*** Opening of Data extract ***
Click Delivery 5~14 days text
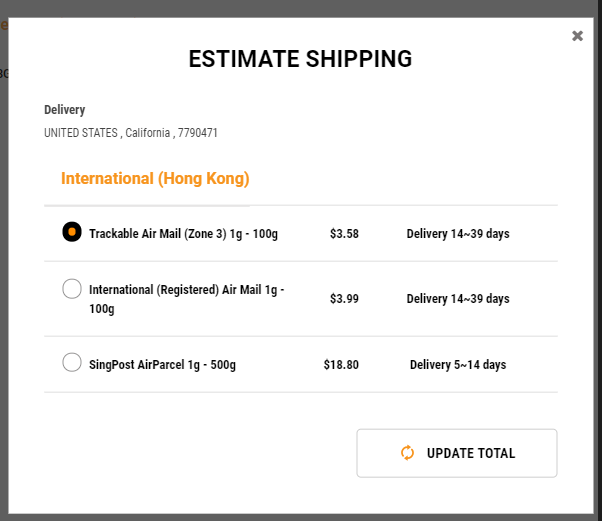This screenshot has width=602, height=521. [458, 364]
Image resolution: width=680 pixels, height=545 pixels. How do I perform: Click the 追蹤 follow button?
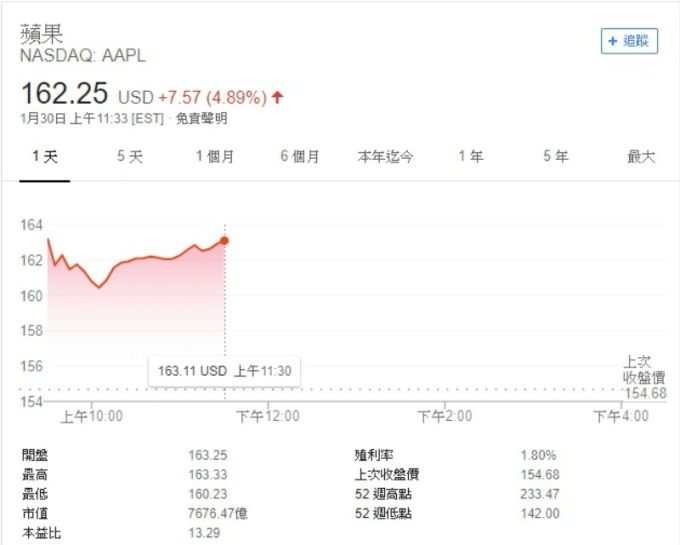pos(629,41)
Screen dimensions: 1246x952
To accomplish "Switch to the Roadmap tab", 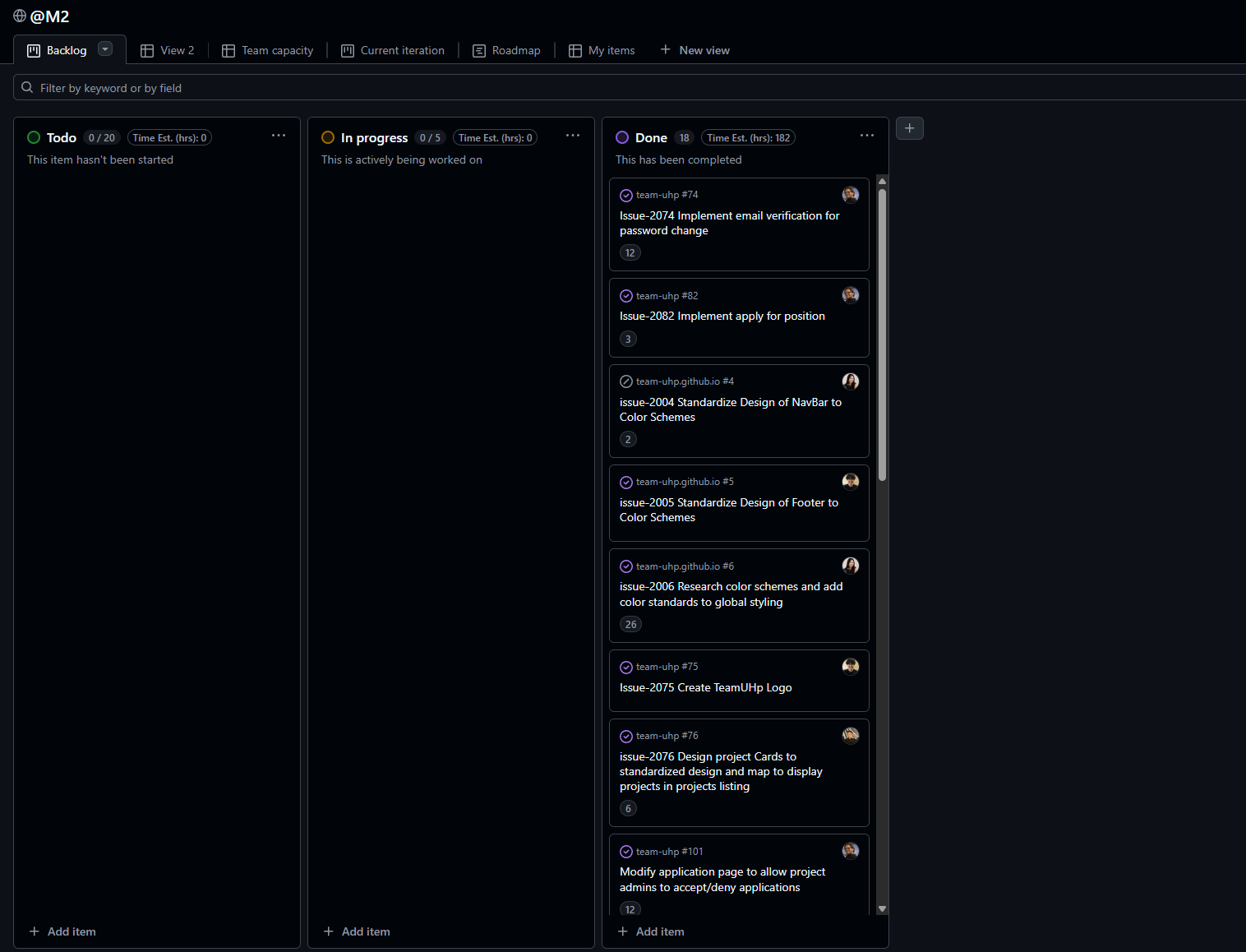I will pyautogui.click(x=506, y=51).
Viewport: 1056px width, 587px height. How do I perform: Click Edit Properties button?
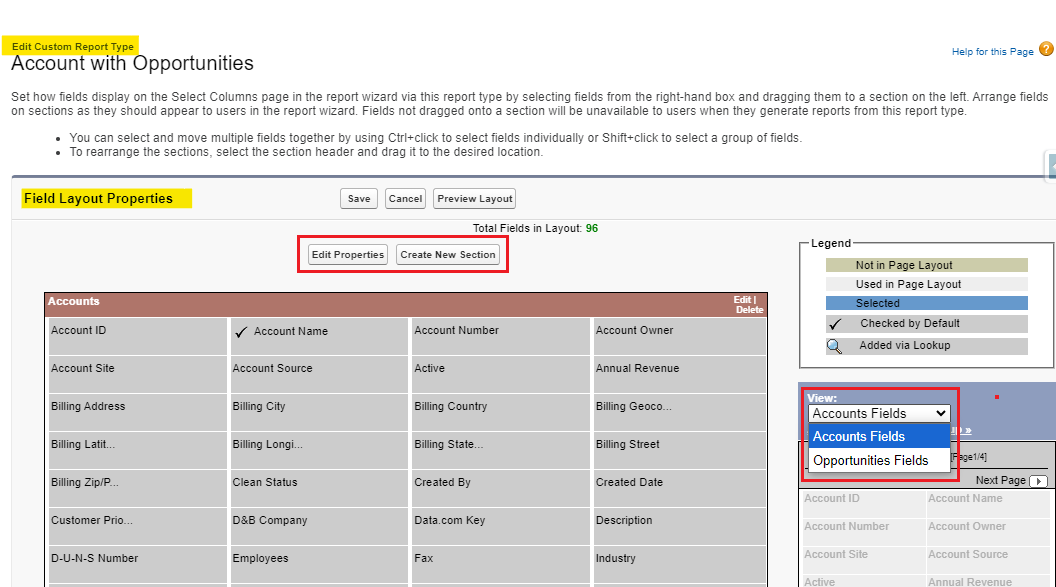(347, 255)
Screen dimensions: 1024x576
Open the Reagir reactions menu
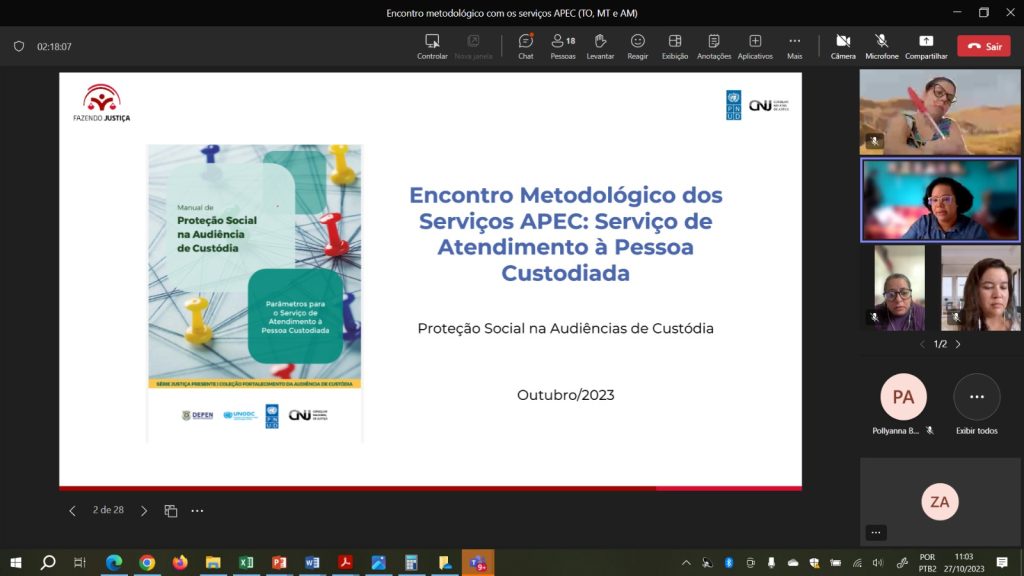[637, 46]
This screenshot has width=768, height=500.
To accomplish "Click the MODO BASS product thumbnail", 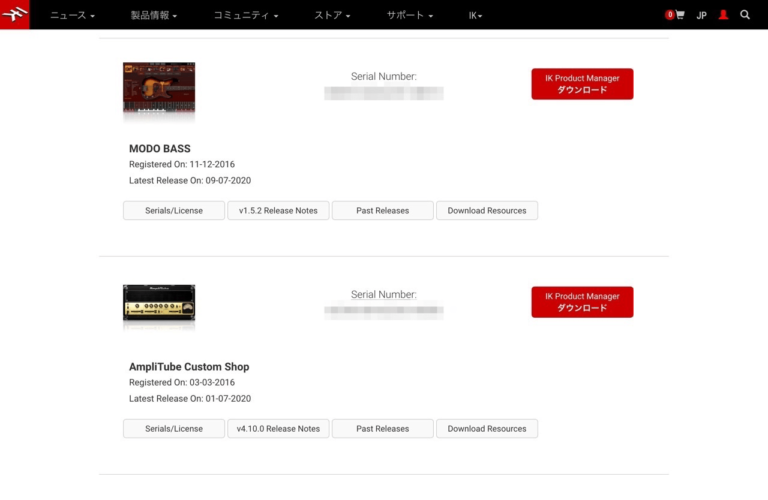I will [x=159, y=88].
*** Close of Data extract ***
-- What is needed --
If a line in the records contains the word "dimensions", copy it out.

-- Exercise result --
Screen dimensions: 1246x952
Screen dimensions: 1024x576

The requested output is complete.